Thanks Cheng for replying.
Meant to say to change number of partitions of a cached table. It doesn’t need
to be re-adjusted after caching.
To provide more context:
What I am seeing on my dataset is that we have a large number of tasks. Since
it appears each task is mapped to a partition, I want to see if matching
partitions to available core count will make it faster.
I’ll give your suggestion a try to see if it will help. Experiment is a great
way to learn more about spark internals.
From: Cheng Lian [mailto:lian.cs@gmail.com]
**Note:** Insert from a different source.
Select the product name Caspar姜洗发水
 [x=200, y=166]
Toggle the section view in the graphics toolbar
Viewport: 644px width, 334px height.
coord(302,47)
Sent: Monday, March 16, 2015 5:41 AM
To: Judy Nash; user@spark.apache.org
Subject: Re: configure number of cached partition in memory on SparkSQL
Hi Judy,
In the case of HadoopRDD and NewHadoopRDD, partition number is actually decided
by the InputFormat used. And spark.sql.inMemoryColumnarStorage.batchSize is not
related to partition number, it controls the in-memory columnar batch size
within a single partition.
Also, what do you mean by “change the number of partitions after caching the
table”? Are you trying to re-cache an already cached table with a different
partition number?
Currently, I don’t see a super intuitive pure SQL way to set the partition
number in this case. Maybe you can try this (assuming table t has a column s
which is expected to be sorted):
SET spark.sql.shuffle.partitions = 10;
CACHE TABLE cached_t AS SELECT * FROM t ORDER BY s;
In this way, we introduce a shuffle by sorting a column, and zoom in/out the
partition number at the same time. This might not be the best way out there,
but it’s the first one that jumped into my head.
Cheng
On 3/5/15 3:51 AM, Judy Nash wrote:
Hi,
I am tuning a hive dataset on Spark SQL deployed via thrift server.
How can I change the number of partitions created by caching the table on
thrift server?
I have tried the following but still getting the same number of partitions
after caching:
Spark.default.parallelism
spark.sql.inMemoryColumnarStorage.batchSize
Thanks,
Judy